Rethinking Asthma
Out of the 25 million people with asthma in the United States, 5-10% have severe asthma. Treating them constitutes roughly half of asthma-related health care costs, which are estimated to be over $81 billion, according to the U.S. Environmental Protection Agency. The usual corticosteroid therapy is ineffective at treating severe asthma, leading to more frequent emergency care and hospitalization, along with greater expenditure for medications for those with severe asthma.
Anuradha Ray, professor in the Department of Medicine, Division of Pulmonary, Allergy, and Critical Care Medicine, and UPMC Endowed Professor of Lung Immunology, takes a novel approach to understanding severe asthma at the level of immune cells, leading to an unprecedented conclusion: Severe asthma, at the cellular level, behaves like a different disease. An elevated response of a type of T-cell is found in severe, but not mild, asthma and is not affected by even high doses of corticosteroids.

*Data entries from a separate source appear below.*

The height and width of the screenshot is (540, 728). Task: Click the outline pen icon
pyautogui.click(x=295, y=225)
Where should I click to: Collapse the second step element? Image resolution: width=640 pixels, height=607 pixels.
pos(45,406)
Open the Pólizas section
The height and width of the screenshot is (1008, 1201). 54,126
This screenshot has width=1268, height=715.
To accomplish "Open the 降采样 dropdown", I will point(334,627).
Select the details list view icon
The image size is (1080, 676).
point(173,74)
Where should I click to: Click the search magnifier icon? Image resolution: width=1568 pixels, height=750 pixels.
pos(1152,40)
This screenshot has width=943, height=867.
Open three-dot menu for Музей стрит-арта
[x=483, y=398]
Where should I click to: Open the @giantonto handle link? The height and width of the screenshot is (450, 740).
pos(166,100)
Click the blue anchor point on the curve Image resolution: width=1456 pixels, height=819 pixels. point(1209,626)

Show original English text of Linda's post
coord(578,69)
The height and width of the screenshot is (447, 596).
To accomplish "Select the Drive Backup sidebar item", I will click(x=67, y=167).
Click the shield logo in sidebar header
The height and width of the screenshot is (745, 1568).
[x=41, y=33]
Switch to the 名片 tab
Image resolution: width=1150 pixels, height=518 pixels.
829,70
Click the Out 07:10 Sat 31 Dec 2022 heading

Her work has attracted a stream of funding and earned her a 2023 Pitt Chancellor’s Distinguished Research Award. Most recently, she received a prestigious five-year National Institutes of Health MIRA (Maximizing Investigators’ Research Award) intended to provide investigators with greater stability and flexibility, which promises to enhance her lab’s scientific productivity and their chances for
important breakthroughs.
With the support of Pitt’s Innovation Institute, she has applied to patent a technology that significantly reduced symptoms and morbidity in mice. She hopes to develop a similar intervention in the lungs of humans with severe asthma.